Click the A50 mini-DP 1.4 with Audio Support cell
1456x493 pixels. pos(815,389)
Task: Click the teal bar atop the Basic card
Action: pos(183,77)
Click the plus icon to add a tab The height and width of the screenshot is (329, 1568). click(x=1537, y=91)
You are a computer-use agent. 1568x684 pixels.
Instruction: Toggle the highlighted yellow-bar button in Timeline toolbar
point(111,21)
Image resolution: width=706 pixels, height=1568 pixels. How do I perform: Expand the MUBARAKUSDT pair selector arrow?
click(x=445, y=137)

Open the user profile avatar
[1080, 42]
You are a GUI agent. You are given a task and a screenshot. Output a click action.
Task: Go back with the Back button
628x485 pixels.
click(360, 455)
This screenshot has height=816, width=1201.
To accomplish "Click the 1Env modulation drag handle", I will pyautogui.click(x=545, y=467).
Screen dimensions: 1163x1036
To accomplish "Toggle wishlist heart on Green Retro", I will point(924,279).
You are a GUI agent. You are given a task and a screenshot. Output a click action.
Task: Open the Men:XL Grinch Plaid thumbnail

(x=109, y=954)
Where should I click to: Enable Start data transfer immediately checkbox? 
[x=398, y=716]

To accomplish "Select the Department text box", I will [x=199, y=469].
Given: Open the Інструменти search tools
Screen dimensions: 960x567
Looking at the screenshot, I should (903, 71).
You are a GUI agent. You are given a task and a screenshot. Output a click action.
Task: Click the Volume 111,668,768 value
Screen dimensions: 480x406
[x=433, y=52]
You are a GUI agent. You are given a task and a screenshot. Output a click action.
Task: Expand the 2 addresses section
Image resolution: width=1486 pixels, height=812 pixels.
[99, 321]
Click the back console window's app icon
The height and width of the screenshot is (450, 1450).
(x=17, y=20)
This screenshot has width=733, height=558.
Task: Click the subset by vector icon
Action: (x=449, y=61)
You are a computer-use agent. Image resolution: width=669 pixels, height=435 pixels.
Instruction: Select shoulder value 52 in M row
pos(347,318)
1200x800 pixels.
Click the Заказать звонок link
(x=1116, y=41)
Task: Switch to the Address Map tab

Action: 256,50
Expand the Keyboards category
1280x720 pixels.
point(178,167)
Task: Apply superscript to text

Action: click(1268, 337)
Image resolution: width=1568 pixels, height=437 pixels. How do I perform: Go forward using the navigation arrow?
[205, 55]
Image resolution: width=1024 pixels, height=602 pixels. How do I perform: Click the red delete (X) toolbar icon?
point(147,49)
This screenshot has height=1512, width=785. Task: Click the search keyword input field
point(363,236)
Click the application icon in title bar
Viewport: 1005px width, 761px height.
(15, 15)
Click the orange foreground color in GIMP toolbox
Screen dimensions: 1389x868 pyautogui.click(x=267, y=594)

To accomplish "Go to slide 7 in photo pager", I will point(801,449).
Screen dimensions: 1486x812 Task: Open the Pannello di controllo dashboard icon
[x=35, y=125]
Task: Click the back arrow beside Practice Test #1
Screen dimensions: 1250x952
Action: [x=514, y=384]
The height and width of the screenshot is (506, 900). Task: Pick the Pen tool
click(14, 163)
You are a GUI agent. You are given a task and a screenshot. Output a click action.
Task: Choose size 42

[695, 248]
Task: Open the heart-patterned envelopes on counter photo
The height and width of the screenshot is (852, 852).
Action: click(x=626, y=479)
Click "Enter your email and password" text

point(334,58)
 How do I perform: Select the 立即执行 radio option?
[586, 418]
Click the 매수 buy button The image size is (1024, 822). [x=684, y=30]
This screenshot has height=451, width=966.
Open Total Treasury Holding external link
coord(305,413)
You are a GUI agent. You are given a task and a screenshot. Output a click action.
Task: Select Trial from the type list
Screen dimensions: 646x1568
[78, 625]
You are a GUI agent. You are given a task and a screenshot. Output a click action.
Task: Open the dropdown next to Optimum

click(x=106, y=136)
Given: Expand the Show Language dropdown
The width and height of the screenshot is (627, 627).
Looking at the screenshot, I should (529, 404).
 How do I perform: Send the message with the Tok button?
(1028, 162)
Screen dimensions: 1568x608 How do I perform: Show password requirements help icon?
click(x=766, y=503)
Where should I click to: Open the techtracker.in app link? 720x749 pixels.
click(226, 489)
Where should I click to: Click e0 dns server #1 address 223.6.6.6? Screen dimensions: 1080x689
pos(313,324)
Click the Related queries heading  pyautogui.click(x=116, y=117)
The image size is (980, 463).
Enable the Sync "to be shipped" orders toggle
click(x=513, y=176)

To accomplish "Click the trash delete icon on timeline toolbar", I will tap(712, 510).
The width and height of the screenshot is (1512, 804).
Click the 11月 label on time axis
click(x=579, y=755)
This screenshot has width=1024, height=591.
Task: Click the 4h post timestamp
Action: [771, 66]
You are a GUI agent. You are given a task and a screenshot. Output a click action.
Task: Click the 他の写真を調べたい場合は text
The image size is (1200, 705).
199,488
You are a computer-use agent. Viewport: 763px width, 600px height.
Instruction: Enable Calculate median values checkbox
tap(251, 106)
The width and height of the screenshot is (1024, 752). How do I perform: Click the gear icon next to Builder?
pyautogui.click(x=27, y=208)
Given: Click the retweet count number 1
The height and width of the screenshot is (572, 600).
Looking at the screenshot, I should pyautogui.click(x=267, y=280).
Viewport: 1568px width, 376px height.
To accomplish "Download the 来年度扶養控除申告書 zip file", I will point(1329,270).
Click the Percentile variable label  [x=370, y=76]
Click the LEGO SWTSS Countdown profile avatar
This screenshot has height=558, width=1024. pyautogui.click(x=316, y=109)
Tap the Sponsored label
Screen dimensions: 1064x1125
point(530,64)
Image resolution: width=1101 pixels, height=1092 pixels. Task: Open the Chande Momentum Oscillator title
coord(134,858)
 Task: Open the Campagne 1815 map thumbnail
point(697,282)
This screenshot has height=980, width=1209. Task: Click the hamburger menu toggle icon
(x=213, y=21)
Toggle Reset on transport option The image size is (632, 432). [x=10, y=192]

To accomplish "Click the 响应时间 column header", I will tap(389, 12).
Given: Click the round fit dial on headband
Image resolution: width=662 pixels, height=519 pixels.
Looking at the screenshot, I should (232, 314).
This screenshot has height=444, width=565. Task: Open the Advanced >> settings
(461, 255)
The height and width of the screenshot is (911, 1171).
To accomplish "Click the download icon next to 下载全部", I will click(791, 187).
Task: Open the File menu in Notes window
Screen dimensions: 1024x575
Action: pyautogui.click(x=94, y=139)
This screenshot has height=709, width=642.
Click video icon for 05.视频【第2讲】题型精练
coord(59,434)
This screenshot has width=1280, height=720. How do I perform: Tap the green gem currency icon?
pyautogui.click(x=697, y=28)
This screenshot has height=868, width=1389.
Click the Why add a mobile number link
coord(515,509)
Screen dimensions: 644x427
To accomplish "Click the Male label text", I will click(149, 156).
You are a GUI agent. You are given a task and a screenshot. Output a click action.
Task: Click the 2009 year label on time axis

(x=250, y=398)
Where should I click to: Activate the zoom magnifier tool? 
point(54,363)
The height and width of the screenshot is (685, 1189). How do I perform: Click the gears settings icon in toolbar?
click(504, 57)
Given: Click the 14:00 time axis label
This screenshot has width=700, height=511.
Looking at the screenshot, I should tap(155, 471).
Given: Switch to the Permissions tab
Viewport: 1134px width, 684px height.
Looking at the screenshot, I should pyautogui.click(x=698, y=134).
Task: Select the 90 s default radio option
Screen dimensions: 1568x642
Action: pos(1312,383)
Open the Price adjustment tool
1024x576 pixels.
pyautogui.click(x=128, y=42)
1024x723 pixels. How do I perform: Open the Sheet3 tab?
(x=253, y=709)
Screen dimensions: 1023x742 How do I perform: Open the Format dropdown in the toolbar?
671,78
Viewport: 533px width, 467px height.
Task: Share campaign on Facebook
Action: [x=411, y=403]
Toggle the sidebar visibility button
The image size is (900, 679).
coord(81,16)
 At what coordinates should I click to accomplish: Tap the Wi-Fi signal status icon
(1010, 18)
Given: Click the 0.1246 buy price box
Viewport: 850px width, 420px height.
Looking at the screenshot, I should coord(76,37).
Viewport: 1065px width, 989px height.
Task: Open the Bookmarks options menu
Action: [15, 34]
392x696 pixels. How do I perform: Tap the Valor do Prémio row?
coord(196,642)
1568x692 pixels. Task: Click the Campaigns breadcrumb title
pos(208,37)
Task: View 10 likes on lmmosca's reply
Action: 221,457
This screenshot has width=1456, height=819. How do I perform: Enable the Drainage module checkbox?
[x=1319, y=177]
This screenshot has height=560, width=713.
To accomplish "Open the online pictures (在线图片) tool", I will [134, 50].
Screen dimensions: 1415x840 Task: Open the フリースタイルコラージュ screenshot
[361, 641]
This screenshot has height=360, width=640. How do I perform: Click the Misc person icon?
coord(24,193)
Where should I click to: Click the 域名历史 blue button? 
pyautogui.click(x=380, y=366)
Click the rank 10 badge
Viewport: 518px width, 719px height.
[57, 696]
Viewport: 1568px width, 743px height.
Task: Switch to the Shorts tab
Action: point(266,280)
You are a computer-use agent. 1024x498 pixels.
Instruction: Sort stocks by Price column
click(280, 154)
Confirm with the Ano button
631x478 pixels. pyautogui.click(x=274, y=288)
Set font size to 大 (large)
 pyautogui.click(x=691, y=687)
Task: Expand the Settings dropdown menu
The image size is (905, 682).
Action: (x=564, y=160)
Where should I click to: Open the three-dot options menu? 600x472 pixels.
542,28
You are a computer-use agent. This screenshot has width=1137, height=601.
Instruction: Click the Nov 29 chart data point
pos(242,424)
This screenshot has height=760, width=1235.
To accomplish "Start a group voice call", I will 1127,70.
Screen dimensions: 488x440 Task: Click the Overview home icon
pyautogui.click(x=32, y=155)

◆ TASK REQUIREMENTS
When you reach the line holding "Task: Switch to the Address Map tab" in the records above, begin reproducing exactly, stop after the line holding "Task: Open the heart-patterned", and output nothing else.

◆ EXERCISE RESPONSE
Task: Switch to the Address Map tab

Action: 256,50
Expand the Keyboards category
1280x720 pixels.
point(178,167)
Task: Apply superscript to text

Action: click(1268, 337)
Image resolution: width=1568 pixels, height=437 pixels. How do I perform: Go forward using the navigation arrow?
[205, 55]
Image resolution: width=1024 pixels, height=602 pixels. How do I perform: Click the red delete (X) toolbar icon?
point(147,49)
This screenshot has height=1512, width=785. Task: Click the search keyword input field
point(363,236)
Click the application icon in title bar
Viewport: 1005px width, 761px height.
(15, 15)
Click the orange foreground color in GIMP toolbox
Screen dimensions: 1389x868 pyautogui.click(x=267, y=594)

To accomplish "Go to slide 7 in photo pager", I will point(801,449).
Screen dimensions: 1486x812 Task: Open the Pannello di controllo dashboard icon
[x=35, y=125]
Task: Click the back arrow beside Practice Test #1
Screen dimensions: 1250x952
Action: [x=514, y=384]
The height and width of the screenshot is (506, 900). Task: Pick the Pen tool
click(14, 163)
You are a GUI agent. You are given a task and a screenshot. Output a click action.
Task: Choose size 42

[695, 248]
Task: Open the heart-patterned envelopes on counter photo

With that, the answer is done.